Aldeyra Therapeutics has reported positive top-line data from a 12-month safety clinical trial of reproxalap in dry eye disease patients.
In the multicentre, vehicle-controlled, parallel-group trial, 299 participants received treatment with reproxalap and 148 participants were treated with vehicle.
Visual acuity and ocular safety evaluations, including assessment of corneal endothelial cell density, dilated fundoscopy, intraocular pressure, and slit-lamp examination, were performed at baseline and after four weeks, six weeks, three months, six months, and one year after treatment in this trial.
There were no treatment-related serious adverse events observed in any patient in the trial.
The findings showed that the ocular safety events were similar across the reproxalap and vehicle treatment groups.
Reproxalap was found to be the first chronically administered topical ocular therapy to demonstrate distance visual acuity improvement in adults, in a post-hoc analysis.
Mild and transient instillation site irritation was the most common adverse event observed in reproxalap-treated patients.
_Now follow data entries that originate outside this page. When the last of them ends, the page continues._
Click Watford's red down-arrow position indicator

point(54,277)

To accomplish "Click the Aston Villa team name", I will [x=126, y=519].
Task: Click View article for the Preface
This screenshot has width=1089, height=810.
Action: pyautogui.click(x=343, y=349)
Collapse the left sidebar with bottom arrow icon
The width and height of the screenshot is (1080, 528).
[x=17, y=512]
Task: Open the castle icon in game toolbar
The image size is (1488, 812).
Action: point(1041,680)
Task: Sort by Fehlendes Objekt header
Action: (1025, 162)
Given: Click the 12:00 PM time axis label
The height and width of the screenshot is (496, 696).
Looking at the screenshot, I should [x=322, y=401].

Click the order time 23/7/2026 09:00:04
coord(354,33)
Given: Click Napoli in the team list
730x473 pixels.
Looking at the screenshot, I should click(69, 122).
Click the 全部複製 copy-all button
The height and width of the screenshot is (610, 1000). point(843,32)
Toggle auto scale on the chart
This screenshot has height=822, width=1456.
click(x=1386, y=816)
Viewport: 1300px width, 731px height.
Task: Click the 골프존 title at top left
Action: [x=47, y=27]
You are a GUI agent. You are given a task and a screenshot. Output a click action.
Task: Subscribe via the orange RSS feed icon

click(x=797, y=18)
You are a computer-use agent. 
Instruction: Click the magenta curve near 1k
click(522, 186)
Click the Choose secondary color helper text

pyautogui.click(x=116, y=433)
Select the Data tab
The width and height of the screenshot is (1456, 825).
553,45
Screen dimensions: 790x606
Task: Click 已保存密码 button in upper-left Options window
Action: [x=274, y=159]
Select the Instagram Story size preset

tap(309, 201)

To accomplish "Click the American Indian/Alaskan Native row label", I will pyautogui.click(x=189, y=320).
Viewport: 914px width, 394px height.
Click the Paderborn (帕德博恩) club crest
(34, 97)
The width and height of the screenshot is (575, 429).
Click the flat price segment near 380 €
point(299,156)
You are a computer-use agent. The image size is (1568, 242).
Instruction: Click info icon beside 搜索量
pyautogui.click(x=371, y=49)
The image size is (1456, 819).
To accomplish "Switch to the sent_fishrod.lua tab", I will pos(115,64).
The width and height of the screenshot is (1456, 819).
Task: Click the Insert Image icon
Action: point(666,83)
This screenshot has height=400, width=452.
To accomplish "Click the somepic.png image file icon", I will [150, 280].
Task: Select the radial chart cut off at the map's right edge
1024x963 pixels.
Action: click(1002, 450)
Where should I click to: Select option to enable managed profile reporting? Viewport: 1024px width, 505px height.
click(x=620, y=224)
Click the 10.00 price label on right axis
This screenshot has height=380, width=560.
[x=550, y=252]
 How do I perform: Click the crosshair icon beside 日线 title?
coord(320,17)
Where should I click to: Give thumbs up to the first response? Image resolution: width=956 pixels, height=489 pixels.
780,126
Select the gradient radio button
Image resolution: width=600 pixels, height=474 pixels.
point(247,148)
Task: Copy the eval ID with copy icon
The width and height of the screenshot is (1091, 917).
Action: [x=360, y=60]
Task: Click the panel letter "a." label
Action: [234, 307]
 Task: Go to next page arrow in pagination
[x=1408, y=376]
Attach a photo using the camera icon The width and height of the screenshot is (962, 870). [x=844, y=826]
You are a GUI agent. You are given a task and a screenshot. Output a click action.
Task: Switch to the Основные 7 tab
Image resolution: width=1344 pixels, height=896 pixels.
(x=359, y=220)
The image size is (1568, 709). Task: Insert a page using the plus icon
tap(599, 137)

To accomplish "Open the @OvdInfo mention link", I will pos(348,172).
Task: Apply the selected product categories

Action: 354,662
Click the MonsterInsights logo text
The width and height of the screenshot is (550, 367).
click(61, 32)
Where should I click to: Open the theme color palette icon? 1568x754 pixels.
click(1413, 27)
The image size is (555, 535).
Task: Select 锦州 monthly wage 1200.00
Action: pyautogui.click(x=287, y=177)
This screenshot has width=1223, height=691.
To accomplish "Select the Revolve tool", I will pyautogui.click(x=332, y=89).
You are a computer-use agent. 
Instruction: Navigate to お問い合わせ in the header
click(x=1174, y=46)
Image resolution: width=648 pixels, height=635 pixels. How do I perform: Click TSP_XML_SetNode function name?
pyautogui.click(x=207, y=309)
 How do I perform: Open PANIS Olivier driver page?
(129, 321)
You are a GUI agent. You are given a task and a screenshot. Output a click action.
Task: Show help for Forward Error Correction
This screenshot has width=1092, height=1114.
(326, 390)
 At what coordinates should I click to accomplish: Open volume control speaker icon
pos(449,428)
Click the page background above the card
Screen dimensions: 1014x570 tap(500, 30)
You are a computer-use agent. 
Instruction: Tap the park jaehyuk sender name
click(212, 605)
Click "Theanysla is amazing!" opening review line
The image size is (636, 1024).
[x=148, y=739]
Aldeyra president and CEO Todd Brady said: “The lack of treatment-related serious adverse events over 12 months confirms the safety profile of reproxalap observed in prior clinical trials, and the potentially landmark evidence of improvement in visual acuity may differentiate reproxalap, if approved for sale, from other therapeutic options for the treatment of dry eye disease.”
Reproxalap is an investigational, first-in-class, small-molecule modulator of reactive aldehyde species (RASP) that are elevated in ocular and systemic inflammatory disease.
It showed consistent statistically significant and clinically relevant activity in several clinical trials.
Last month, Aldeyra commenced the Phase II clinical trials of its new investigational oral RASP modulator, ADX‑629, to treat minimal change disease and Sjögren-Larsson Syndrome.